Een boer en tuinder let op met sproeimiddelen gebruik. Want elke centiliter product teveel is x aantal euro’s weggegooid, euro’s die op het einde van de rekening mss wel het verschil maken tussen + of -. Ze letten op met sproeimiddelen want zij zijn de eersten die er mee te maken krijgen als er vergiftiging plaatsvind. Zij zitten of staan op soms minder dan een meter van de sproeikop die het gif in het rond spuit. Zij worden ook ziek als er foute producten worden gebruikt.
Voor de land- en tuinbouwers is een goeie bewustmakingscampagne van belang. Zodat ze de juiste PBMs (Persoonlijke BeschermingsMiddelen) gebruiken, zodat ze hun traktor met koolstoffilter gebruiken om te sproeien in plaats van diene ouwe tsjoeker zonder cabine. Ikzelf ben ooit zwaar vergiftigd geweest doordat ik geen handschoenen gebruikte, en bij elke sproeibeurt ik via modder op mijn handen gif langs mijn huid binnen kreeg. Had ik toen in “Het Landbouwleven” of “Boer & Tuinder” gelezen over PBMs en opletten, dan had ik ook wel rubberen handschoenen aan gedaan.

Volgens mij zit het grote probleem qua sproeistoffen-gebruik bij de particulieren.
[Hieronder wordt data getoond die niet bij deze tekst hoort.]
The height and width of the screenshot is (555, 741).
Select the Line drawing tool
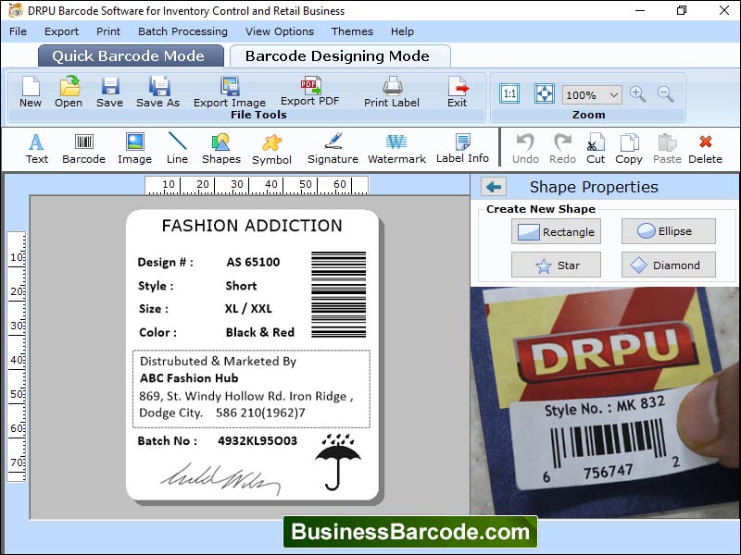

Boeren en tuinders hebben al regels, en er komen er nog bij. Gemeentebesturen mogen nog tot 2014 herbicides gebruiken, en vanaf dan mag er enkel nog op alternatieve wijze aan onkruidbestrijding gedaan worden. Maar Jan met de pet kan de eerste de beste tuinzaak binnen lopen, een of meerdere flessen uit het rek nemen, afrekenen en zijn tuin/buurt gaan vergiftigen.
Toen ik nog thuis woonde, woonde er een koppel naast ons, redelijk kleinburgerlijk en bekrompen. Meneer was de eerste om pissig te doen als een van de boeren die land hadden in onze buurt passeerde met zijn sproeier. Ik heb hem zelfs eens woedend het veld zien instormen om een boer van zijn tractor te sleuren want die boer had zijn dochter vergiftigd met zijn smeerlapperij. Mevrouw stond er bij te knikken en ja te mompelen, en vuiligheid, en t is allemaal iets, en t zijn allemaal de boeren die de wereld om zeep helpen meneer!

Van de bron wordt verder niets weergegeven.